Airport in North Chungcheong, South Korea

Cheongju International Airport is an international airport in Cheongwon-gu, Cheongju, South Korea. It also serves the cities of Daejeon and Sejong. In 2024, 4,579,221 passengers used the airport. It also houses the 17th fighter wing of the ROKAF (F-35A fighters). There is the Cheongju Int'l Airport railway station next to the airport, called Cheongju Airport station, which is on the Chungbuk Line.

== Overview ==
Cheongju International Airport is located at Ipsang-ri (a township), Naesu-eup (읍; town), Cheongwon-gu, Cheongju, Chungcheongbuk-do. A railway station is located nearby. It opened as a military airbase in September 1978, and in 1984, international airport construction began. The construction was completed in December 1996, and it was opened as Cheongju International Airport on April 28, 1997. During the mid 80's, Cheongju was selected as a possible site for Korea's main international airport before Incheon became the preferred location. It can process 1.23 million people from domestic flights and 1.15 million people from international flights annually, and the parking lots can hold 770 vehicles. In addition, airplanes can operate 196,000 times a year. There used to be flights to Busan and Saipan, but they were stopped due to low ridership. Currently, there are domestic flights to Jeju and international flights to China, Japan, Taiwan, and Thailand. Because Cheongju International Airport is a joint civil-military airport, photography and videography is strictly prohibited on the installation.

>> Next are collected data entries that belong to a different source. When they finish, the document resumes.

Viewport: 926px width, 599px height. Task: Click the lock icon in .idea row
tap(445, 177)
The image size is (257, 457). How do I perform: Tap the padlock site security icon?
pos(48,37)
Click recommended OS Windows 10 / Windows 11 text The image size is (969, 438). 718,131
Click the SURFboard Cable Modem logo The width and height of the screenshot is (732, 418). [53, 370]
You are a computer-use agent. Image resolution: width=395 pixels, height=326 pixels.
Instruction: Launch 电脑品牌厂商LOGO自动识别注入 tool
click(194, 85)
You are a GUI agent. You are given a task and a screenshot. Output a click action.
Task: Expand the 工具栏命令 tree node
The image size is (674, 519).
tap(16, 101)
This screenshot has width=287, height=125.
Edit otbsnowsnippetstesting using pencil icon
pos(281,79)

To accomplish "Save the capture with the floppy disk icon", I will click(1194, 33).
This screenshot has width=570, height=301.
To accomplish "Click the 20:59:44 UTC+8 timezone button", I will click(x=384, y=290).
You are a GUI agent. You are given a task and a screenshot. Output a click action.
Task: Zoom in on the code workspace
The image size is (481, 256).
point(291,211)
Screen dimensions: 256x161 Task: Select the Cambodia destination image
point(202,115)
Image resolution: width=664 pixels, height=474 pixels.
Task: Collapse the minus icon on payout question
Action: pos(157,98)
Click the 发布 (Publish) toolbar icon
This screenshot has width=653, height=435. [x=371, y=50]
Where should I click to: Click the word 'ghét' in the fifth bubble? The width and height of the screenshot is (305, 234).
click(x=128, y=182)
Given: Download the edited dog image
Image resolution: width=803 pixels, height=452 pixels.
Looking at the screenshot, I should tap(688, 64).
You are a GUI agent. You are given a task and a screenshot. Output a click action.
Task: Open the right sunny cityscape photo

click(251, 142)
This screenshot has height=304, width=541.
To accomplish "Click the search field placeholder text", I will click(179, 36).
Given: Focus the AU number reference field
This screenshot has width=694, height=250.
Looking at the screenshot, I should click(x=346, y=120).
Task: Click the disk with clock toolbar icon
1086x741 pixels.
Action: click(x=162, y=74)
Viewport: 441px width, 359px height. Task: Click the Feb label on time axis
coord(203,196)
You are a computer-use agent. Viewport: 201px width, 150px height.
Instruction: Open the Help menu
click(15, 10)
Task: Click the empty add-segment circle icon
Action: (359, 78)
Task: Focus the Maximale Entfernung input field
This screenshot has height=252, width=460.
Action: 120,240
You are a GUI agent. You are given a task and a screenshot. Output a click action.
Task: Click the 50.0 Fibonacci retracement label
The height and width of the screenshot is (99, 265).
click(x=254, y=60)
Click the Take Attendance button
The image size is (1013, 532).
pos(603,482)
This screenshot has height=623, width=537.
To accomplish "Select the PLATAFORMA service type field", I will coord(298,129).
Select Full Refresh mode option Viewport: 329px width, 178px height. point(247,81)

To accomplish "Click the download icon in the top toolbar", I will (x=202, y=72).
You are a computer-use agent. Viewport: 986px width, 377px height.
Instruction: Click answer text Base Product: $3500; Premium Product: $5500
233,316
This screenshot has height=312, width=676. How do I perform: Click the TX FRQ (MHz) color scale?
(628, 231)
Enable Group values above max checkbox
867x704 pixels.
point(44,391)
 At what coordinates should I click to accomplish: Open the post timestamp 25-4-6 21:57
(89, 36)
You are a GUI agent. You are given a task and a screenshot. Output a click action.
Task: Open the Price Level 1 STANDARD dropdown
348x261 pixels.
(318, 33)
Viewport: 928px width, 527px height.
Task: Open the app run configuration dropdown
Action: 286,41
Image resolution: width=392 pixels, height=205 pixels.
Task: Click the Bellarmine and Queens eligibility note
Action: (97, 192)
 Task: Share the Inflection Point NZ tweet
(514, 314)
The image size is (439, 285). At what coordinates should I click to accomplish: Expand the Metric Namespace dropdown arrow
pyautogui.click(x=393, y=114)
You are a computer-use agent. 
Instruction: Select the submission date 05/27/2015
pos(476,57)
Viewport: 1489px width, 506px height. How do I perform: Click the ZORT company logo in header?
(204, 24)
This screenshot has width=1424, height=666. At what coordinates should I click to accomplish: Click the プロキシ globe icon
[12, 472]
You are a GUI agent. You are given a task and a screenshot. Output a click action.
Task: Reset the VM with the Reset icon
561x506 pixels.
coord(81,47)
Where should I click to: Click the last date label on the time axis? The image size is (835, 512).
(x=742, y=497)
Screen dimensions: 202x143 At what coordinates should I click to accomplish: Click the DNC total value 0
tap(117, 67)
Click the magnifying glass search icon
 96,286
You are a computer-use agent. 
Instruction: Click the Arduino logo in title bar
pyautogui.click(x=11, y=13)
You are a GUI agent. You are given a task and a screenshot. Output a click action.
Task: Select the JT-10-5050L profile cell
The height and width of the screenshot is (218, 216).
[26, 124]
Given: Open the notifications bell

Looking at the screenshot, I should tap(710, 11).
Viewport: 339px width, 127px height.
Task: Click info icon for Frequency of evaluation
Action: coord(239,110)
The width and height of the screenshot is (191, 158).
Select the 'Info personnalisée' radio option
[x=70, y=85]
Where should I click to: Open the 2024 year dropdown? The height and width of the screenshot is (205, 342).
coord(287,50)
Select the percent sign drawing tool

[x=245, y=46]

==Airlines and destinations==
===Passenger===

| Airlines | Destinations |
|---|---|
| Aero K | Da Nang, Datong, Hiroshima, Ibaraki, Jeju, Kitakyushu, Nagoya–Centrair, Naha, Osaka–Kansai, Penghu, Sapporo–Chitose, Taipei–Taoyuan, Tokyo–Narita, Ulaanbaatar Seasonal: Clark, Obihiro Seasonal charter: Kobe |
| Asiana Airlines | Jeju |
| Eastar Jet | Jeju, Shanghai–Pudong, Taipei–Taoyuan, Yanji, Zhangjiajie |
| Jeju Air | Jeju |
| Jin Air | Jeju |
| Korean Air | Jeju |
| Loong Air | Zhangjiajie |
| Qingdao Airlines | Qingdao |
| Ruili Airlines | Kunming |
| Sichuan Airlines | Zhangjiajie |
| Trinity Airways | Da Nang, Denpasar, Fukuoka, Jeju, Nha Trang, Osaka–Kansai, Taipei–Taoyuan, Ulaanbaatar, Yanji |

===Cargo===

| Airlines | Destinations |
|---|---|
| Korean Air Cargo | Seoul–Incheon^{[citation needed]} Seasonal: Shanghai–Pudong^{[citation needed]} |

==Statistics==

Air traffic statistics
|  | Aircraft operations | Passenger volume | Cargo tonnage |
| 2001 | 4,138 | 606,108 | 19,672 |
| 2002 | 4,478 | 634,066 | 19,378 |
| 2003 | 5,687 | 761,148 | 23,020 |
| 2004 | 6,622 | 821,259 | 21,295 |
| 2005 | 7,085 | 857,269 | 13,542 |
| 2006 | 8,868 | 999,563 | 13,814 |
| 2007 | 9,286 | 1,032,484 | 13,516 |
| 2008 | 9,925 | 1,042,512 | 12,001 |
| 2009 | 8,879 | 1,023,532 | 10,606 |
| 2010 | 9,185 | 1,296,842 | 12,501 |
| 2011 | 9,082 | 1,337,791 | 16,179 |
| 2012 | 9,159 | 1,308,994 | 16,424 |
| 2013 | 9,579 | 1,378,604 | 12,994 |
| 2014 | 11,633 | 1,702,538 | 17,759 |
| 2015 | 14,153 | 2,118,492 | 19,802 |
| 2016 | 17,418 | 2,732,755 | 22,263 |
| 2017 | 15,825 | 2,571,551 | 19,213 |
| 2018 | 15,683 | 2,453,649 | 17,986 |
| 2019 | 18,648 | 1,503,528 | 18,918 |
| 2020 | 13,625 | 1,970,863 | 10,378 |
| 2021 | 17,425 | 2,628,257 | 13,627 |
| 2022 | 18,516 | 3,174,649 | 16,776 |
| 2023 | 22,547 | 3,695,812 | 20,724 |
| 2024 | 28,387 | 4,579,221 | 28,204 |
Source: Korea Airports Corporation Traffic Statistics

==Ground transportation==
===Railway===
There is a train station at Cheongju Airport but it is not on a main rail line, and the schedule is limited. KTX high speed train does not stop at Cheongju city but stops outside Cheongju at Osong Station.

===Bus===
In 2019, there are 13 express and conventional buses per day from Seoul's Central City Terminal and four buses from the COEX City Airport Terminal in southern Seoul.

===Car===
The parking facility is located directly opposite the passenger terminal.